Dressing up is not a game for the attendees of the 2015 Cosplay America convention.
Marie Pouler, a 26-year-old UNC Charlotte student working on her second master’s degree, spent over $400 to become Maleficent, both the main character in Angelina Jolie’s 2014 movie and the witch in “Sleeping Beauty.”
Mallory Walker, 20, became anime character Ciel Phantomhive, a costume that included a large pink dress that also cost about $400.
Costume play, or “cosplay,” can be an expensive and time-consuming hobby, which is why Cosplay America is a two-day convention at the Sheraton Chapel Hill dedicated to the craft of cosplay, not just doing it.
“We’ve got a lot of programming put together to help people get better at it or focus on one element of it,” said Cosplay America staff member William Bloodworth.
The convention, which is planned and staffed locally, invites attendees to learn how to make costumes on a budget, how to create their gear from the beginning and admire the outfits put together by cosplayers from all over the world.

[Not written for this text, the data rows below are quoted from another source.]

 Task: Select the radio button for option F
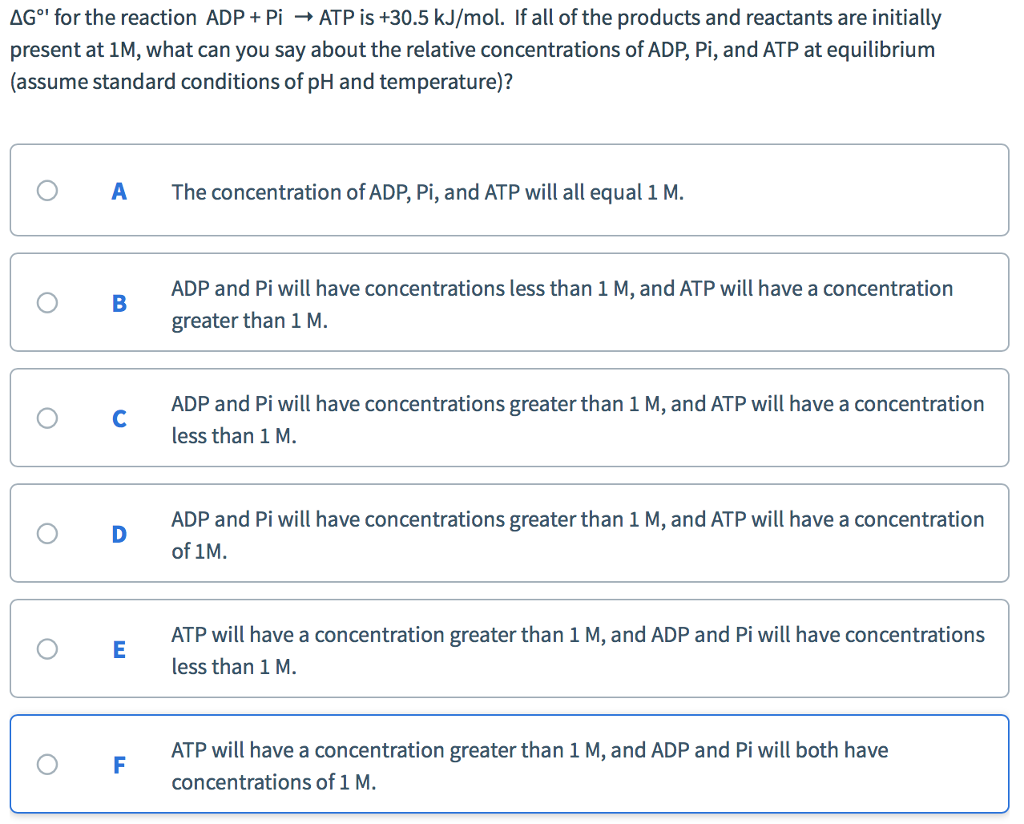point(46,763)
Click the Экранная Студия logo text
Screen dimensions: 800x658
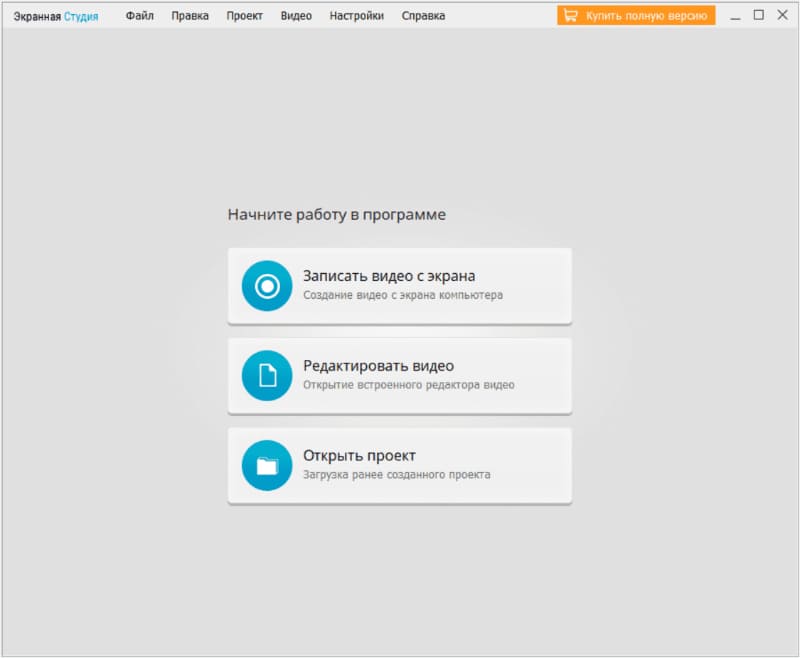56,16
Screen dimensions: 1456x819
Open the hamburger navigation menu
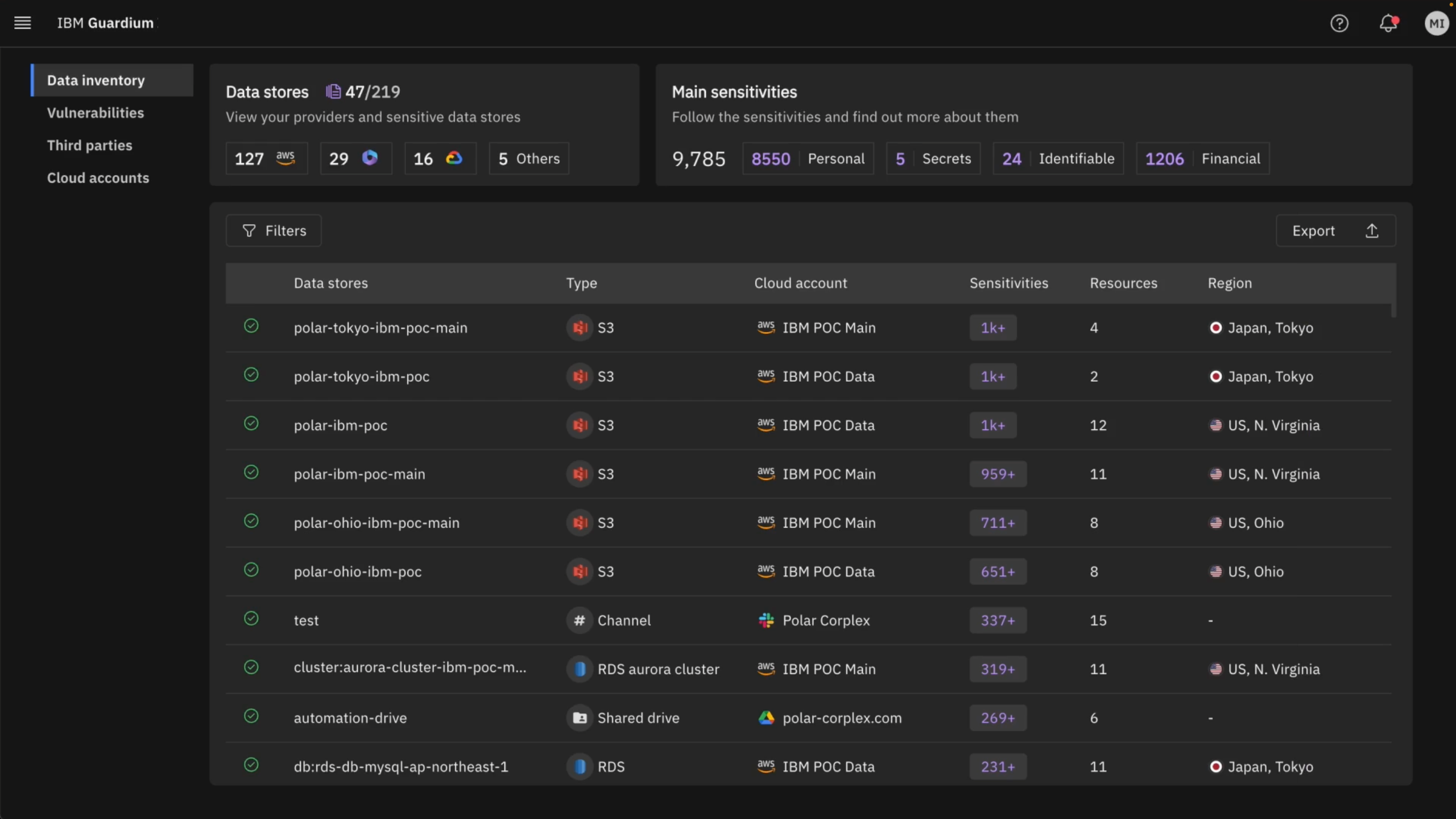point(22,23)
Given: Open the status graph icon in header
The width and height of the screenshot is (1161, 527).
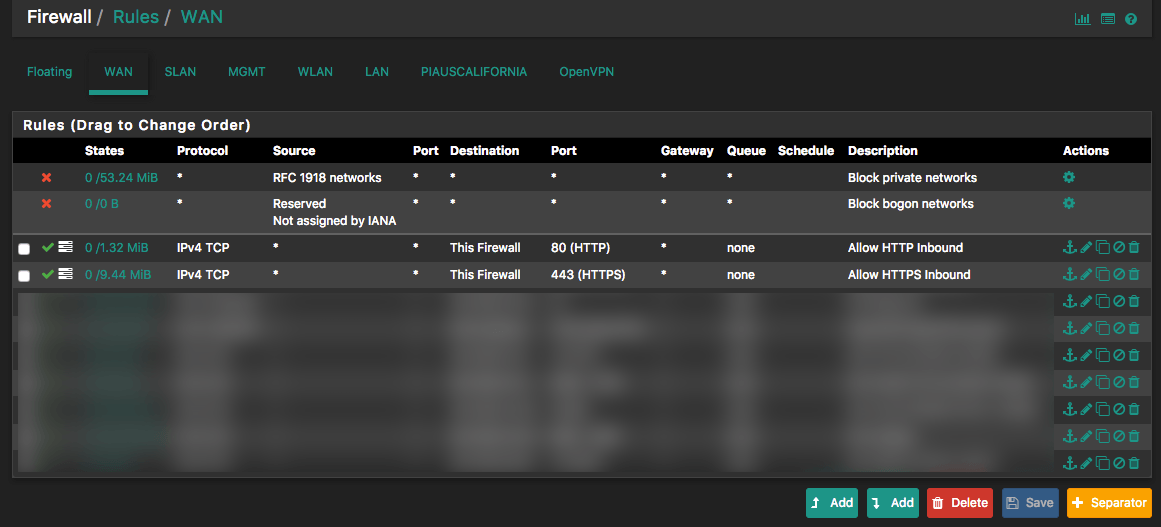Looking at the screenshot, I should (1083, 19).
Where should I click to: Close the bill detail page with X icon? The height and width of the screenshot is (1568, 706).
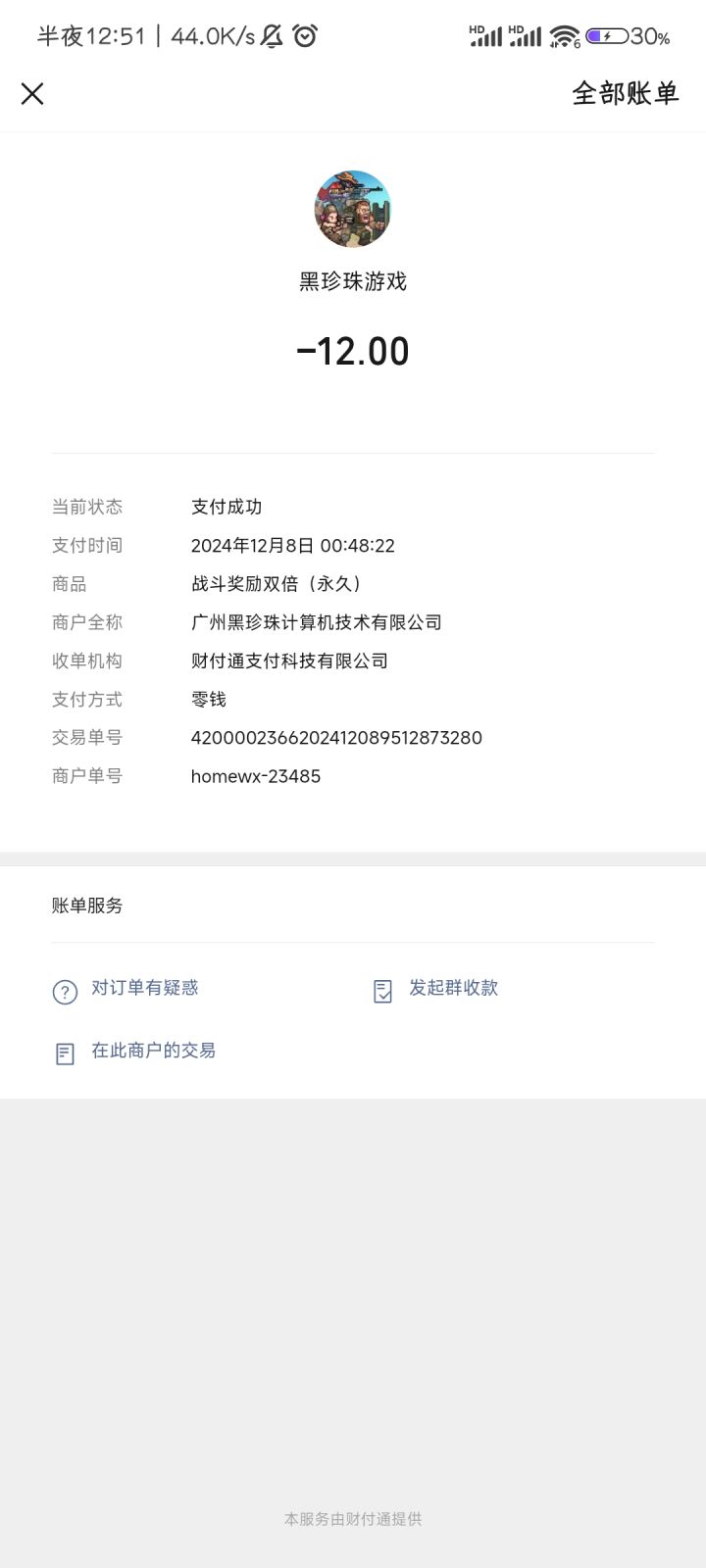tap(32, 94)
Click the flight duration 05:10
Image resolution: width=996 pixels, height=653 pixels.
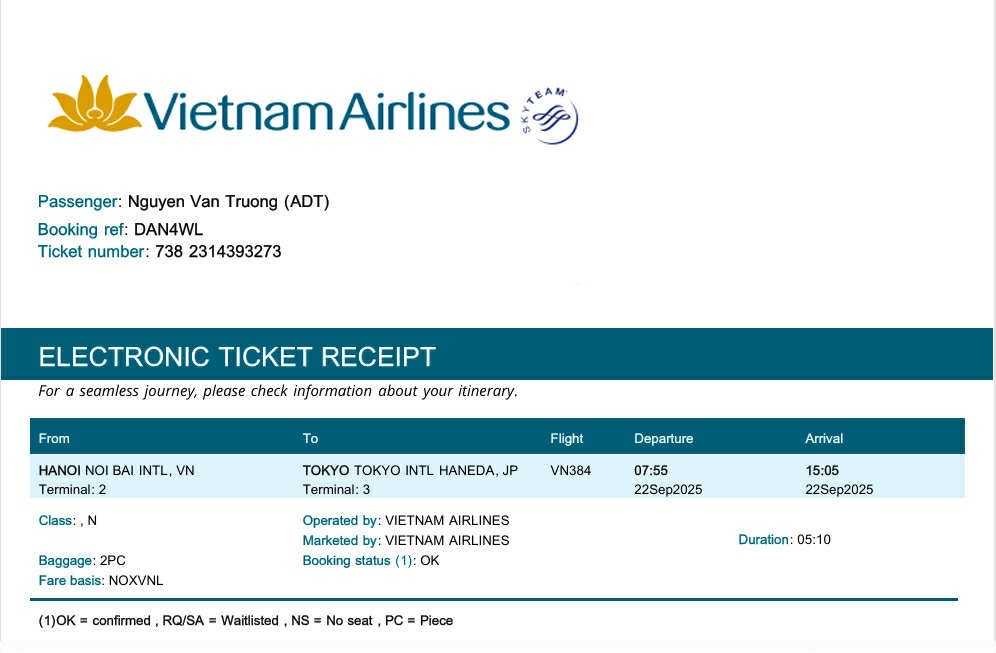point(813,540)
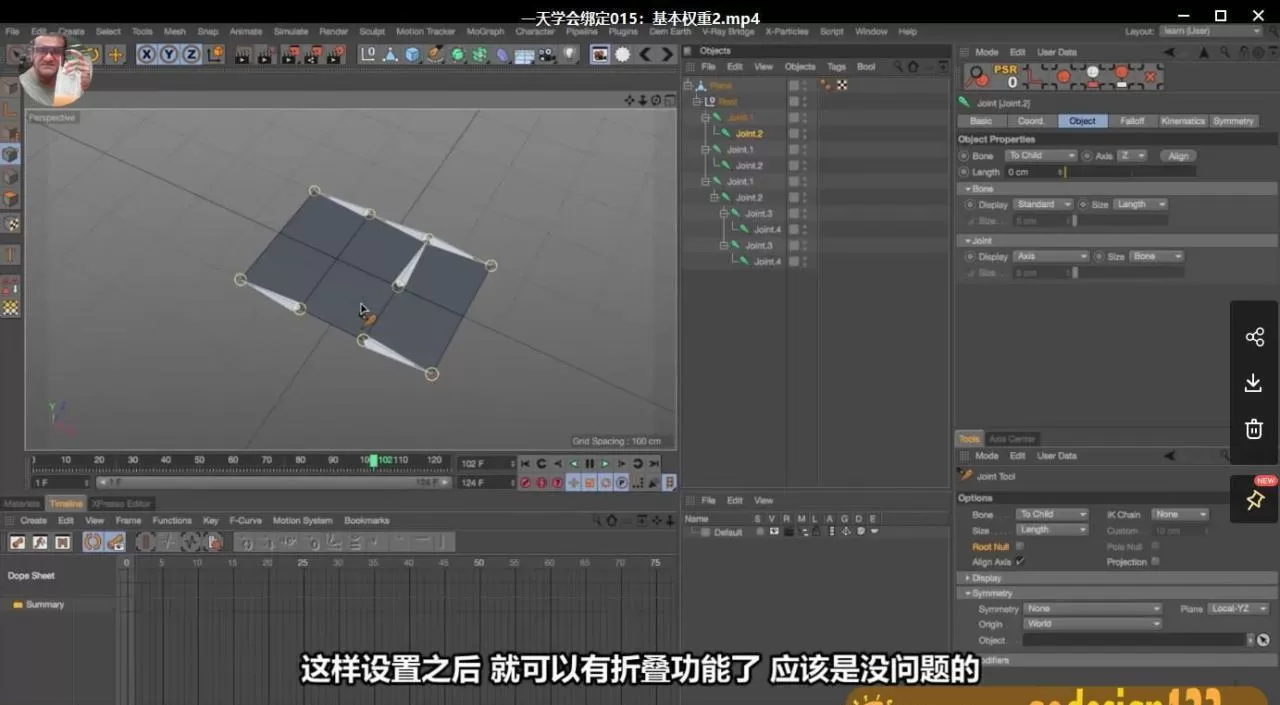Open the IK Chain dropdown set to None

pyautogui.click(x=1181, y=514)
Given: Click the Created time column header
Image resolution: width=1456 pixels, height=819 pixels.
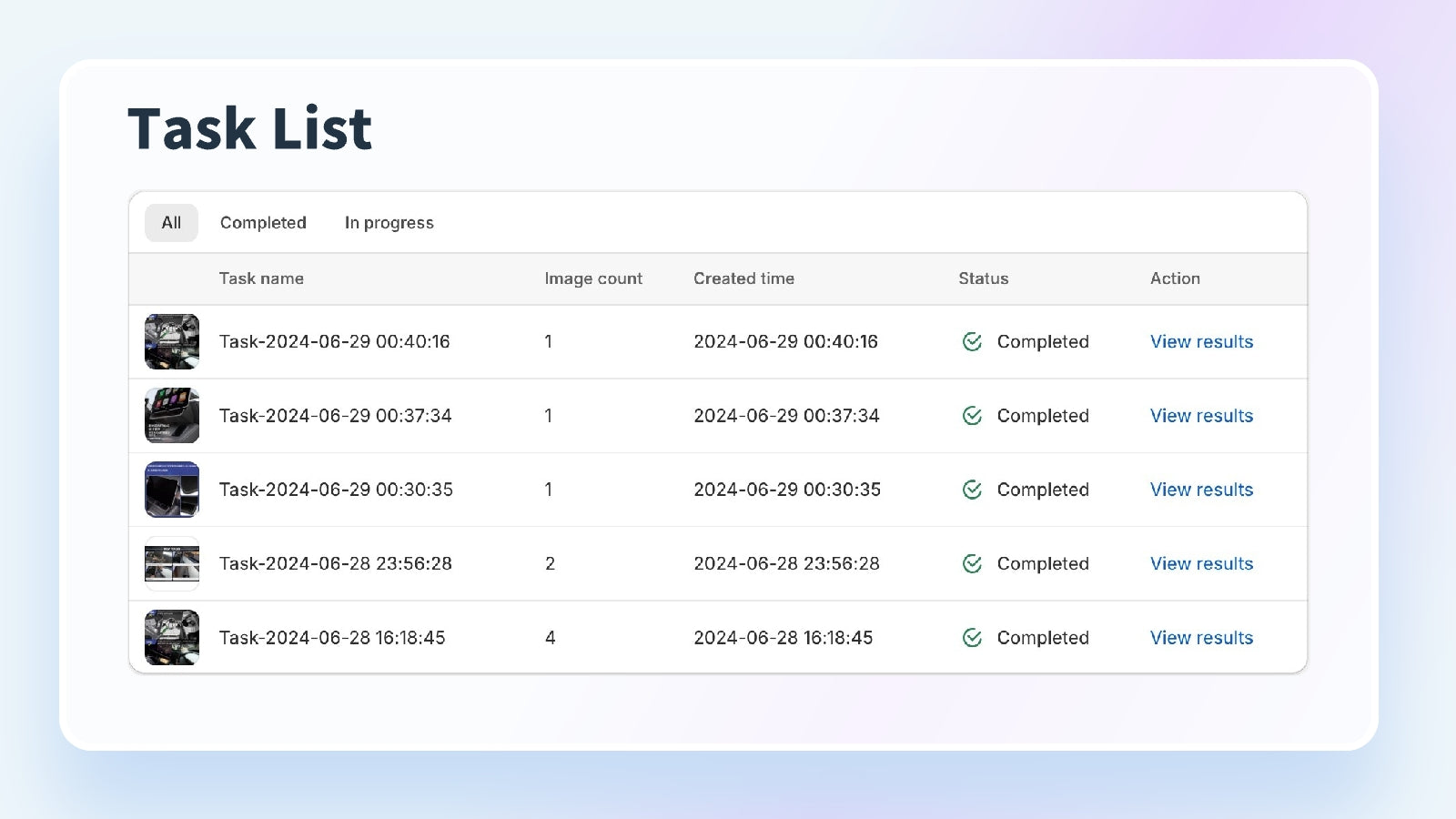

Cosplay America is full of panel discussions and workshops. There are sessions to learn how to make jewelry or armor, style a wig and craft molds for more complicated costumes.
The organizers of the event used to work together on Animazement, a Raleigh anime convention, Bloodworth said. The group, himself included, wanted to focus on something different.
“This convention is specifically for cosplayers,” he said. “It takes that one aspect of fan communities and focuses on it.”
This year, Cosplay America staff hope that about 1,000 people attend over the two days. The number is typical for most local fan conventions, Bloodworth said.
Most fan conventions are themed – for example, steam punk, comics or video games – and welcome cosplayers, but they are not necessarily about cosplaying, Bloodworth said.
Appreciating art and community
As the conventions get more popular, cosplaying is more prominent. And the number of conventions in the state has exploded recently, said Sharon Berg, a volunteer coordinator at Cosplay America.
About five years ago, it was difficult to find a convention besides Animazement. Now, there are all kinds of conventions and thousands of people from throughout the state attend.
At Cosplay America, there is a special emphasis on what people can create, which is exciting, said Alexandra Higgins, a 21-year-old from Raleigh. She spent less than $50 to become Cecil, a character from the fantasy podcast “Welcome to Night Vale.”
Higgins prefers to keep her costumes inexpensive, so seeing more intricate and expensive creations is a fun part of the weekend for her.
“I like appreciating the art and work that goes into a costume,” she said.
But cosplaying, and Cosplay America, often means much more to participants.
For Pouler, who also cosplays as Belle from “Beauty and the Beast” in her yellow ballgown, conventions are a place for everyone to embrace a hobby that other people may find strange.
“It’s so open,” she said. “People don’t judge you if you want to have blue skin or large ears. It’s magical in a way nothing else is.”
The world of cosplay
Cosplay: Costume playing. Cosplayers pick or create characters and make costumes to look like them. Although cosplaying is common at fan conventions, cosplayers can also show off their costumes by booking private events, such as birthday parties, to perform as their character.
Anime: Animated Japanese movies or shows. Anime may also refer to characters or shows styled like Japanese animation. Many cosplayers use anime characters as inspiration.
Manga: Japanese comics. Cosplayers also base costumes on manga.
Conventions, or ‘cons’: Events that allow fans of a certain show or genre to get together to meet people involved with the topic and meet other fans. Fan conventions are sometimes to referred to as ‘cons,’ such as Comic-Con, and welcome cosplayers.